[Page excerpt start]

Is a New Roof Tax Deductible? 2026 Rules for Homeowners, Landlords, and Energy Upgrades

New roof on primary residence: not deductible, but adds to cost basis. Rental property: depreciable over 27.5 years. Energy-efficient roof: Section 25D credit. Solar roof: 30% federal ITC through 2032.

Is a New Roof Tax Deductible? 2026 Rules for Homeowners, Landlords, and Energy Upgrades

The answer to is a new roof tax deductible (for the full data set, see our the 2026 State of Roofing Insurance report) depends entirely on what kind of property the roof is on. On a primary residence, a new roof is not currently deductible but is a capital improvement that adds to your cost basis, reducing capital gains tax when you eventually sell. On a rental property, a new roof is depreciable over 27.5 years as a residential structural component. On a home office or business property, partial depreciation may apply. On any property, an energy-efficient roof may qualify for a Section 25C credit of up to $1,200 per year, and a roof-integrated solar system qualifies for the Section 25D federal residential clean energy credit at 30% through 2032. The rules in 2026 are roughly the same as 2025 with one important wrinkle on Section 25C documentation that the IRS tightened mid-2025.

[Page excerpt end]
[Dataset rows start]

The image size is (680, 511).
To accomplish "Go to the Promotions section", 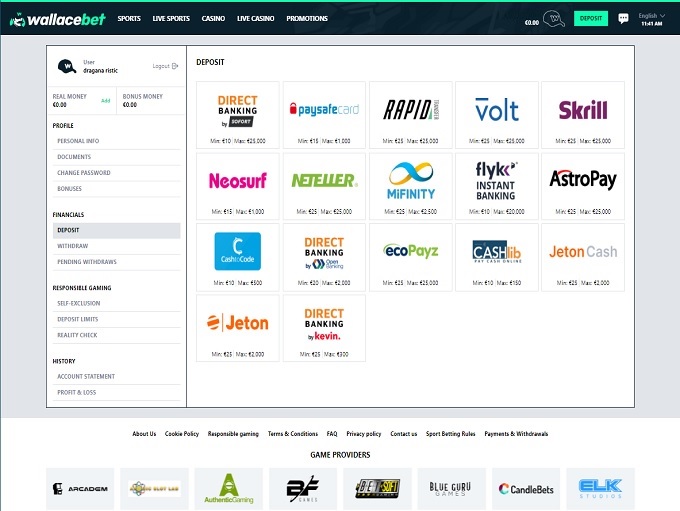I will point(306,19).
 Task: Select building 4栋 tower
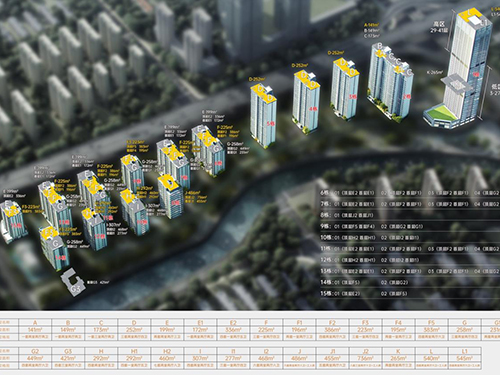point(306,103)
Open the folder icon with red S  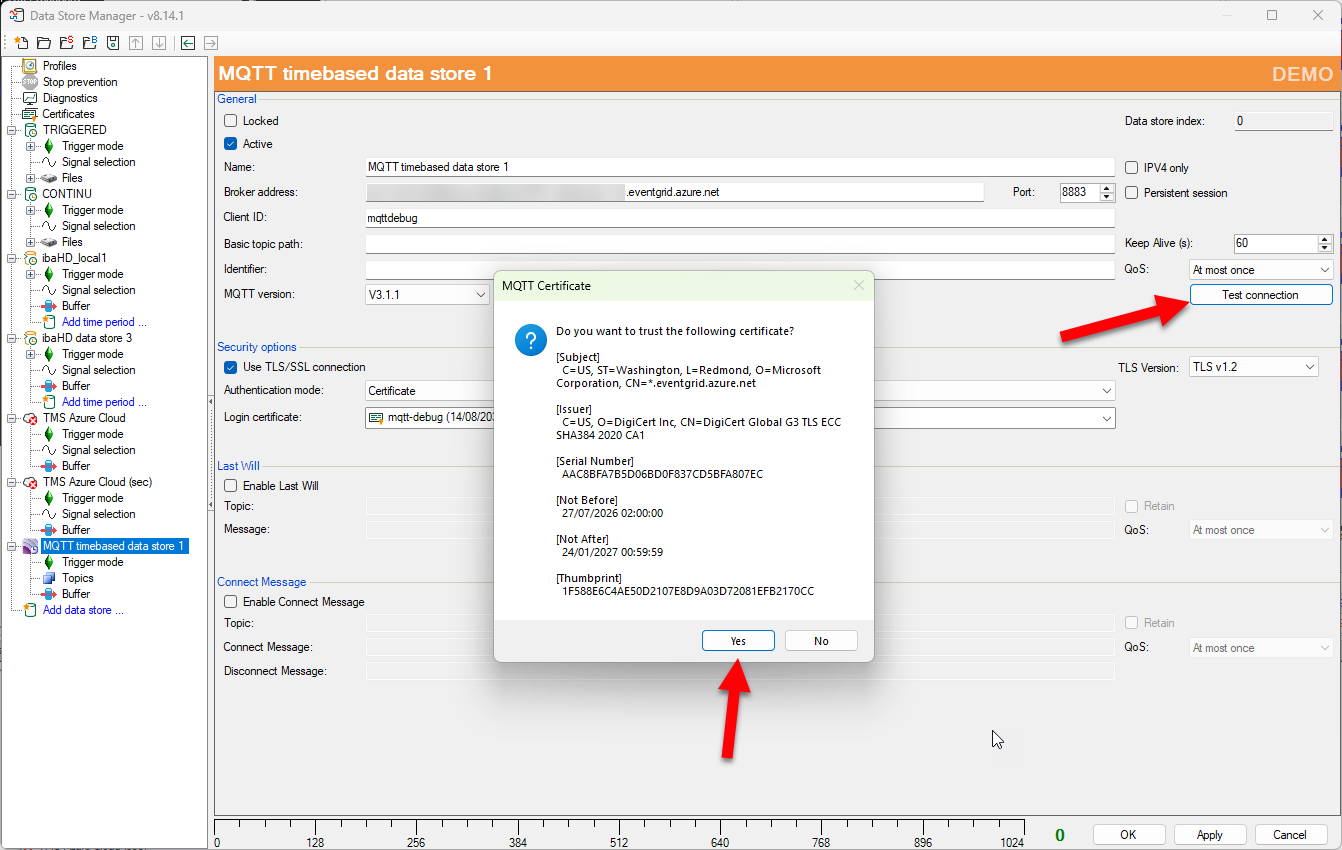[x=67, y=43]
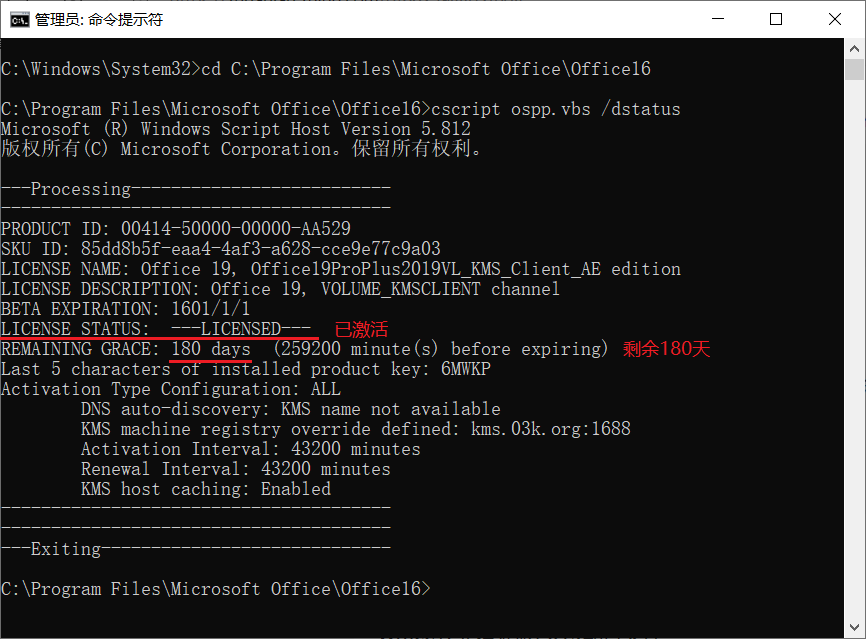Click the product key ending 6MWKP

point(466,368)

[Dataset rows end]

Your tasks:
1. Using the excerpt on roof tax deductions, decide whether each of the following statements agrees with the text. For each, answer yes or no and quote the words of the text that decide it.
(a) A new roof on a rental property is depreciable over 27.5 years.
(b) A new roof on a primary residence is currently deductible.
(c) A roof-integrated solar system qualifies for a federal credit of 30% through 2032.
2. Restate the passage of the excerpt on roof tax deductions from "The answer to" up to and including "IRS tightened mid-2025.", renaming "primary residence" to "main home".

Responses in order:
1.
(a) Yes: "On a rental property, a new roof is depreciable over 27.5 years as a residential structural component."
(b) No: "On a primary residence, a new roof is not currently deductible"
(c) Yes: "a roof-integrated solar system qualifies for the Section 25D federal residential clean energy credit at 30% through 2032"

2.
The answer to is a new roof tax deductible (for the full data set, see our the 2026 State of Roofing Insurance report) depends entirely on what kind of property the roof is on. On a main home, a new roof is not currently deductible but is a capital improvement that adds to your cost basis, reducing capital gains tax when you eventually sell. On a rental property, a new roof is depreciable over 27.5 years as a residential structural component. On a home office or business property, partial depreciation may apply. On any property, an energy-efficient roof may qualify for a Section 25C credit of up to $1,200 per year, and a roof-integrated solar system qualifies for the Section 25D federal residential clean energy credit at 30% through 2032. The rules in 2026 are roughly the same as 2025 with one important wrinkle on Section 25C documentation that the IRS tightened mid-2025.